Personal Injury claims and the Judicial Studies (JC) Guidelines
This year has seen an increase in the Guidelines for the first time since January 2020. In real terms, this equates to around 6.56% across the range of injuries. While the Whiplash Injury Regulations 2021 and the tariff changes to whiplash injuries do help – most RTA injuries involve only whiplash – we have already seen a rise in additional injuries now being claimed alongside whiplash.
So, what is this as a number? It’s estimated that claims inflation, which was 6.1% in 2021, will increase to 10% so this will, unfortunately, be reflected by rises in premiums. That said, our policyholders can look to keep their fleet insurance costs down in several ways.
Keeping down insurance costs
1. Don’t have any accidents! Okay, we know this is an incredibly obvious point to make. And we know that people are out there having accidents on purpose. But, at the end of the day, a fleet that better manages the way their vehicles are driven will have lower insurance premiums than those that don’t. Not sure how to get your drivers to improve? We can help! In fact, we have an in-house behavioural science team that researches the best ways to do it. Get in touch to find out more about improving driver safety.
2. If you do have an accident, make sure it is reported quickly and honestly. Quickly, because in the event of a fault claim, our claims team can speak to the Third Party directly. This helps to prevent expensive credit repair, or credit hire claims, which increases the cost of a Third-Party claim by around £3500 on average. Sometimes, our claims team will also be able to avoid a personal injury claim by getting a Third-Party vehicle repaired and providing another vehicle during that repair. How? Because an early admission, and a commitment to get the Third Party back in the position they were before the accident, are likely to make them happy, and therefore probably less inclined to make any injury claim. Honesty is vital because it saves wasting time and money on a claim a policyholder says is non-fault, but is actually fault.
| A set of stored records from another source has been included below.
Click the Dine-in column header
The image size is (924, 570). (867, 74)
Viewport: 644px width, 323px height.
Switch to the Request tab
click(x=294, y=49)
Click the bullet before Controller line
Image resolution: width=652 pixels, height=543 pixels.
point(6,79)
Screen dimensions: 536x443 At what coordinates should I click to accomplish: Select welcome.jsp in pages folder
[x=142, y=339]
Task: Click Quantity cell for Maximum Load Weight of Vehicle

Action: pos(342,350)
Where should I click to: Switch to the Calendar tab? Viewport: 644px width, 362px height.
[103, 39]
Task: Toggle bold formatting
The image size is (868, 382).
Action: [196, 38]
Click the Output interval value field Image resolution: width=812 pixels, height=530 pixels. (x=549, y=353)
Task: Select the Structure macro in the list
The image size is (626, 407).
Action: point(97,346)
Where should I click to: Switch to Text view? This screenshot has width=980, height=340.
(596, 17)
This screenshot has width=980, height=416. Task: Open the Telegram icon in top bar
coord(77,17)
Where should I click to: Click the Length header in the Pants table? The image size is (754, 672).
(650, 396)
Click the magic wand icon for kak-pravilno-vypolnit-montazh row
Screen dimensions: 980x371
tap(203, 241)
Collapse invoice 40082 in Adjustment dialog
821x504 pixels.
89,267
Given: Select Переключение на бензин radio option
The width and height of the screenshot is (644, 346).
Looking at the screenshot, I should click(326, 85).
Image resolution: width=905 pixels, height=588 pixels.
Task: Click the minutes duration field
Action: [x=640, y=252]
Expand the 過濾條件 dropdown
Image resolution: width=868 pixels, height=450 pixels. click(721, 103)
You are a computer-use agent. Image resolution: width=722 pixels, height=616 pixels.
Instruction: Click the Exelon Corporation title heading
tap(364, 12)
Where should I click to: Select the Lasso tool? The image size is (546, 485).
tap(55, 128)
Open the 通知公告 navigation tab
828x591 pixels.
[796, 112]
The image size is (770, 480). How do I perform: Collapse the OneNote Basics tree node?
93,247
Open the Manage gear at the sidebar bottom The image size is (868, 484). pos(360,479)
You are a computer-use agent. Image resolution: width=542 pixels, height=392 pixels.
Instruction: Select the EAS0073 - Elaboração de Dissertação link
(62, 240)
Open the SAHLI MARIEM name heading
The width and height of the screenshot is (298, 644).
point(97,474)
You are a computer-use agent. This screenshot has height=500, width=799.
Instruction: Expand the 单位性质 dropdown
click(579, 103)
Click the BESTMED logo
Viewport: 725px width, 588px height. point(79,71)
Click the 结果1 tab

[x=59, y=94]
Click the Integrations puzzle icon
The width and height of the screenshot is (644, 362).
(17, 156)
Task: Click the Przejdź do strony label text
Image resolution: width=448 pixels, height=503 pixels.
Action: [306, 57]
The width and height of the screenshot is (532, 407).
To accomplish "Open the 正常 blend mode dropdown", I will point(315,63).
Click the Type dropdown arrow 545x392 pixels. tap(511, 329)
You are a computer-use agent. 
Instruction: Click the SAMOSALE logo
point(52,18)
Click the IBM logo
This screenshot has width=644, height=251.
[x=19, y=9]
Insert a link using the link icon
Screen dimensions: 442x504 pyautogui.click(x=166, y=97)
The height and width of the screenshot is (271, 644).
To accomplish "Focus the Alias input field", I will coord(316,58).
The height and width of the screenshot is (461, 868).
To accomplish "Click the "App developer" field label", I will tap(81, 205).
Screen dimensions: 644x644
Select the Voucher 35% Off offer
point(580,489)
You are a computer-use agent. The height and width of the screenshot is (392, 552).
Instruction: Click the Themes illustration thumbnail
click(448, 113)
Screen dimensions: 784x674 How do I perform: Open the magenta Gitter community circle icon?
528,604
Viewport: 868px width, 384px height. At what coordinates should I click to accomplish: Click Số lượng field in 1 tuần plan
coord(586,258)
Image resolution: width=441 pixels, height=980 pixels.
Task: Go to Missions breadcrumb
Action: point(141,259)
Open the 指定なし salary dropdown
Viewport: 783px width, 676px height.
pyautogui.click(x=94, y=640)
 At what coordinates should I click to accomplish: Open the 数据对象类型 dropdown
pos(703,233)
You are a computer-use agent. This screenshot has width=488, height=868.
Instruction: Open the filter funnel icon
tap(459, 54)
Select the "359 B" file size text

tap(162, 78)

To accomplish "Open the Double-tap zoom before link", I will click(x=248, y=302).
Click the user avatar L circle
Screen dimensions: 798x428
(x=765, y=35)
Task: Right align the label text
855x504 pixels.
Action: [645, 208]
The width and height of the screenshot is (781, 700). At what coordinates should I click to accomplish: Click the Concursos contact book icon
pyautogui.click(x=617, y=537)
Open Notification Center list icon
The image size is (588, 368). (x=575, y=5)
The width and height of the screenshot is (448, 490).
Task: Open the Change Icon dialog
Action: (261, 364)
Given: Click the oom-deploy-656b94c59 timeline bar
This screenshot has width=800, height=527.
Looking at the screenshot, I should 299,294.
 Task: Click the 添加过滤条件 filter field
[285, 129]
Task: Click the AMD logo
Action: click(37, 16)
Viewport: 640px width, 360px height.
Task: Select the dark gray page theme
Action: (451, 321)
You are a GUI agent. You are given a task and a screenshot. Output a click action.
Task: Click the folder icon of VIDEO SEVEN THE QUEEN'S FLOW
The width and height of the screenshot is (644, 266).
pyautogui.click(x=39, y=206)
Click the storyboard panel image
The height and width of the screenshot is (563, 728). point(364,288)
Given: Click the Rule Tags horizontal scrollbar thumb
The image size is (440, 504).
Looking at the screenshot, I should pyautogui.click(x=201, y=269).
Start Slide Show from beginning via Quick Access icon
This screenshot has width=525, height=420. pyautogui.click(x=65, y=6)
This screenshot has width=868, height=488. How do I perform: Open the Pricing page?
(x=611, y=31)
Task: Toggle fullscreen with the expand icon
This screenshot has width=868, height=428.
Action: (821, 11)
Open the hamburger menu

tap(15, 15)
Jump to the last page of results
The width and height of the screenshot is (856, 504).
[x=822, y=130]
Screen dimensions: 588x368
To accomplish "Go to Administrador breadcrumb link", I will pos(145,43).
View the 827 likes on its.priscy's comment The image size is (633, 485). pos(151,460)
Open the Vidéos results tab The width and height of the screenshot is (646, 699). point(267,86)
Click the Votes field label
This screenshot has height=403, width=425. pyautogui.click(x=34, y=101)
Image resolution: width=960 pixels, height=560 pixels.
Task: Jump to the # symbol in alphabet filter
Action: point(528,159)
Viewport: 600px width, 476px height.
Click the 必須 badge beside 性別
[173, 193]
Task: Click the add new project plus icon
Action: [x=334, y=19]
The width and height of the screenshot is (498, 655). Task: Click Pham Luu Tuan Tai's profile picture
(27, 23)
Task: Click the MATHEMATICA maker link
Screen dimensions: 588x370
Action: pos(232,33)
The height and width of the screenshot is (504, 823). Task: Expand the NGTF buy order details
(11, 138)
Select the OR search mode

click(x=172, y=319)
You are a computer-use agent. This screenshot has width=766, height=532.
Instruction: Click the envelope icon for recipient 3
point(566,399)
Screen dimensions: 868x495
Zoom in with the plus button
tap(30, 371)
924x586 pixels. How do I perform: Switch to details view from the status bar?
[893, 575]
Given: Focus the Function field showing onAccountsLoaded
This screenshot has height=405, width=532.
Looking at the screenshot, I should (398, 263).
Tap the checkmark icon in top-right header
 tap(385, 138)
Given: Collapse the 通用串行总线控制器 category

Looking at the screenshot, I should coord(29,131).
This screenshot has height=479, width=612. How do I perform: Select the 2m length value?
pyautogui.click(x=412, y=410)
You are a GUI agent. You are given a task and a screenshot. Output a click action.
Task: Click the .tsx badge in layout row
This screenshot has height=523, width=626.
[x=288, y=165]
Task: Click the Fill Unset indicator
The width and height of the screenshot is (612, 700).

3. If you’re a broker, use your skills to assist your clients in managing their risk. This could be:
a.promoting our Rideshur product to help improve driver safety,
b. encouraging your clients not to penalise drivers in the event of a fault accident (this leads to drivers not reporting accidents, which, in turn, leads to a higher claims settlement),
c. and following our claims processes, particularly on reporting and assisting our claims team and your client towards the optimum resolution.